(Entries for finding text and elements)
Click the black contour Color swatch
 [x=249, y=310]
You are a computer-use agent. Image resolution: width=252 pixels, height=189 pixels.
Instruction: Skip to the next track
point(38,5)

● **THE EXERCISE**
Revise the data above, replacing "track" with "song" and leaving everything else unchanged.

● **WRITTEN REPLY**
Click the black contour Color swatch
 [x=249, y=310]
You are a computer-use agent. Image resolution: width=252 pixels, height=189 pixels.
Instruction: Skip to the next song
point(38,5)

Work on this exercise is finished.